Challenges in addressing climate change:

The principle of Common but differentiated responsibilities was proposed to tackle climate change by addressing the regional inequality. However, the indifferent behaviour by the developed countries has led to partial success of many global initiatives. Eg. Kyoto Protocol.

Historical emissions and pollution caused due to industrial revolution is not accepted by the industrialized nations. Developed nations are unwilling to accept the responsibility and are moving away from global agreements. Eg. USA rejecting the Paris deal.

Huge amount of funds are required for adaptation and mitigation measures to be adopted. The cost of shifting into renewable energy is also a fiscal challenge to most countries.
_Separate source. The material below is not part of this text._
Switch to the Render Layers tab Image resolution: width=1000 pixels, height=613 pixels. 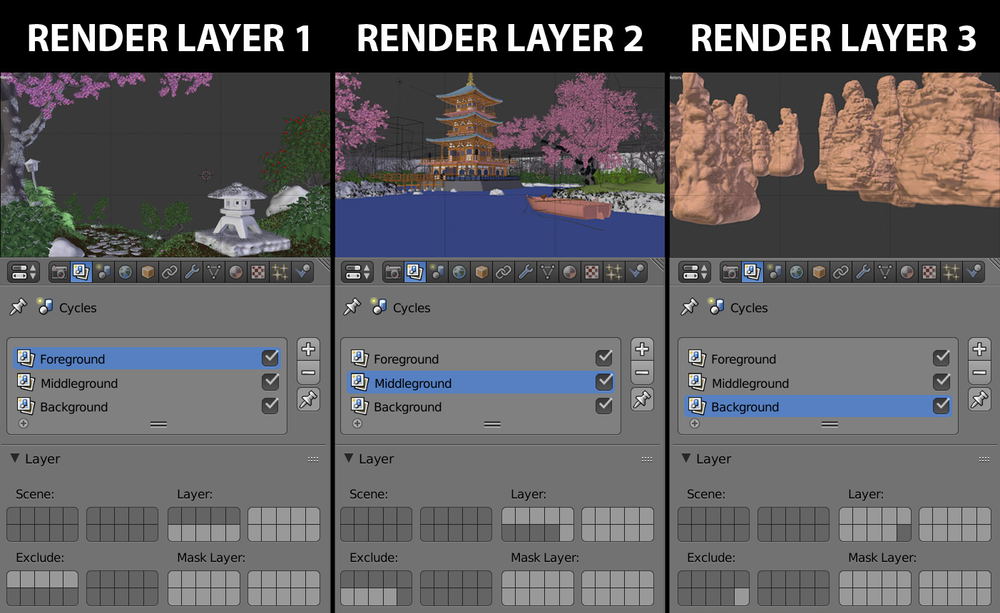[x=80, y=271]
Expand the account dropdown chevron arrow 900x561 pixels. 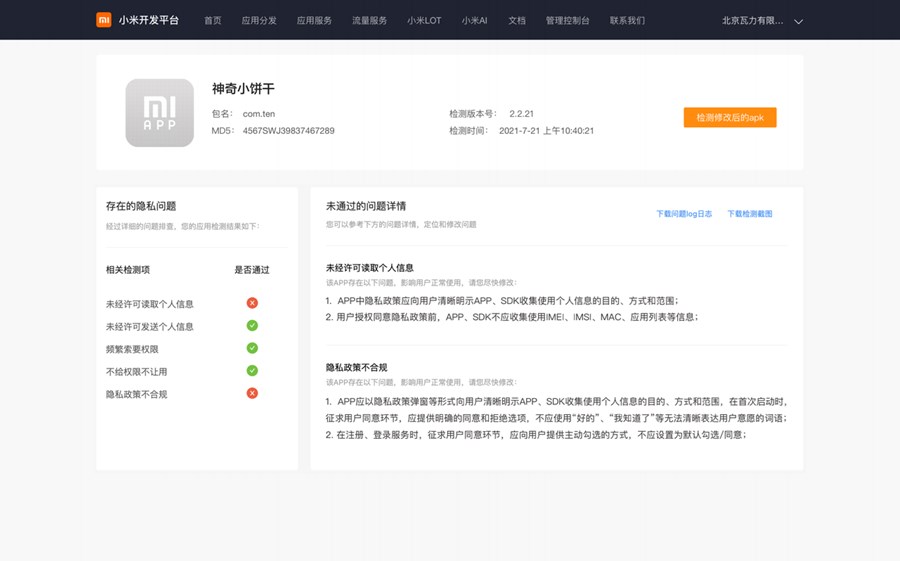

Many adaptation and mitigation measures need sophisticated technologies and Research and Development which is an impediment to many developing and small island nations.

Increasing use of fossil fuels: complex linkages among emissions, concentrations, climate changes, and impacts.

Way Forward:

Localized Climate risk atlas at national scale level.

We have technology but need to work on R and D to reach our targets.

Investment in R&D is needed to spur innovations in sustainable climate-friendly and climate-proof productivity, and the private sector can help on this.

Democratization of climate data.

The real challenge is to get other developed countries on board.

Ban on single use plastic will be one of the game changer

The ‘developing versus developed country’ schism needs to be diluted at the earliest and Developed Countries should avoid watering down the CBDR principle envisaged in earlier agreements.

Climate finance can prove to be a compelling financial tool to align India’s growth with various climate change measures.